**WRITTEN PROBLEM**
Rewrite the rows below as a numbered list, dropping any blank lines.

**RECORDED DATA**
════════════════

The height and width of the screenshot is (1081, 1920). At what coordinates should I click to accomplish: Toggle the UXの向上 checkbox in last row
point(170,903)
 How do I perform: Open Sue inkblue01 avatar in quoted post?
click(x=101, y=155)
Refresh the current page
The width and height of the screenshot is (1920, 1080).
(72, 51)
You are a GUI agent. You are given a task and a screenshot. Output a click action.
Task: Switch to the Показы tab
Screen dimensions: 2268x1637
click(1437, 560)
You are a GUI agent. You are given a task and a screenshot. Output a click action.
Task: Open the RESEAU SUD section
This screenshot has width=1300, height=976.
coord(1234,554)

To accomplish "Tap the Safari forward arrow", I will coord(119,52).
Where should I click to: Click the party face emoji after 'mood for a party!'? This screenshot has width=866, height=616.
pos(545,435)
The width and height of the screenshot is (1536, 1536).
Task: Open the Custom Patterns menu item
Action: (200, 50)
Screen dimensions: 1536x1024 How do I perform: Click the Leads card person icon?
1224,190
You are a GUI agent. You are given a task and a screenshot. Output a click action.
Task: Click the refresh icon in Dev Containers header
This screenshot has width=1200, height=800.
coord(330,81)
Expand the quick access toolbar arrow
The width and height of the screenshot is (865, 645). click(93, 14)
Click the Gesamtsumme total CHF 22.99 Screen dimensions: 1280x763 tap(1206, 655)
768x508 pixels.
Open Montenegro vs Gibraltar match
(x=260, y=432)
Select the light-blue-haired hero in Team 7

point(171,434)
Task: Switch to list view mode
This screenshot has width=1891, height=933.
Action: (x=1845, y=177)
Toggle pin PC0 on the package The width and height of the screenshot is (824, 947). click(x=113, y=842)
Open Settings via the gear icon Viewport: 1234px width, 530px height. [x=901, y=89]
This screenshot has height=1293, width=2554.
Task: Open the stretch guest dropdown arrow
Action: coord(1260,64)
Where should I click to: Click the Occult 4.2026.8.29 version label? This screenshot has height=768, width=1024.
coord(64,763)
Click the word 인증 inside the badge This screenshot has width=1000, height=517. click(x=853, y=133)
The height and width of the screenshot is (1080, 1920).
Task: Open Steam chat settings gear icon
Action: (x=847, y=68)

════════════════

**REPLY TO THE TASK**
1. The height and width of the screenshot is (1081, 1920). At what coordinates should I click to accomplish: Toggle the UXの向上 checkbox in last row
2. point(170,903)
3.  How do I perform: Open Sue inkblue01 avatar in quoted post?
4. click(x=101, y=155)
5. Refresh the current page
6. The width and height of the screenshot is (1920, 1080).
7. (72, 51)
8. You are a GUI agent. You are given a task and a screenshot. Output a click action.
9. Task: Switch to the Показы tab
10. Screen dimensions: 2268x1637
11. click(1437, 560)
12. You are a GUI agent. You are given a task and a screenshot. Output a click action.
13. Task: Open the RESEAU SUD section
14. This screenshot has width=1300, height=976.
15. coord(1234,554)
16. To accomplish "Tap the Safari forward arrow", I will coord(119,52).
17. Where should I click to: Click the party face emoji after 'mood for a party!'? This screenshot has width=866, height=616.
18. pos(545,435)
19. The width and height of the screenshot is (1536, 1536).
20. Task: Open the Custom Patterns menu item
21. Action: (200, 50)
22. Screen dimensions: 1536x1024 How do I perform: Click the Leads card person icon?
23. 1224,190
24. You are a GUI agent. You are given a task and a screenshot. Output a click action.
25. Task: Click the refresh icon in Dev Containers header
26. This screenshot has width=1200, height=800.
27. coord(330,81)
28. Expand the quick access toolbar arrow
29. The width and height of the screenshot is (865, 645). click(93, 14)
30. Click the Gesamtsumme total CHF 22.99 Screen dimensions: 1280x763 tap(1206, 655)
31. 768x508 pixels.
32. Open Montenegro vs Gibraltar match
33. (x=260, y=432)
34. Select the light-blue-haired hero in Team 7
35. point(171,434)
36. Task: Switch to list view mode
37. This screenshot has width=1891, height=933.
38. Action: (x=1845, y=177)
39. Toggle pin PC0 on the package The width and height of the screenshot is (824, 947). click(x=113, y=842)
40. Open Settings via the gear icon Viewport: 1234px width, 530px height. [x=901, y=89]
41. This screenshot has height=1293, width=2554.
42. Task: Open the stretch guest dropdown arrow
43. Action: coord(1260,64)
44. Where should I click to: Click the Occult 4.2026.8.29 version label? This screenshot has height=768, width=1024.
45. coord(64,763)
46. Click the word 인증 inside the badge This screenshot has width=1000, height=517. click(x=853, y=133)
47. The height and width of the screenshot is (1080, 1920).
48. Task: Open Steam chat settings gear icon
49. Action: (x=847, y=68)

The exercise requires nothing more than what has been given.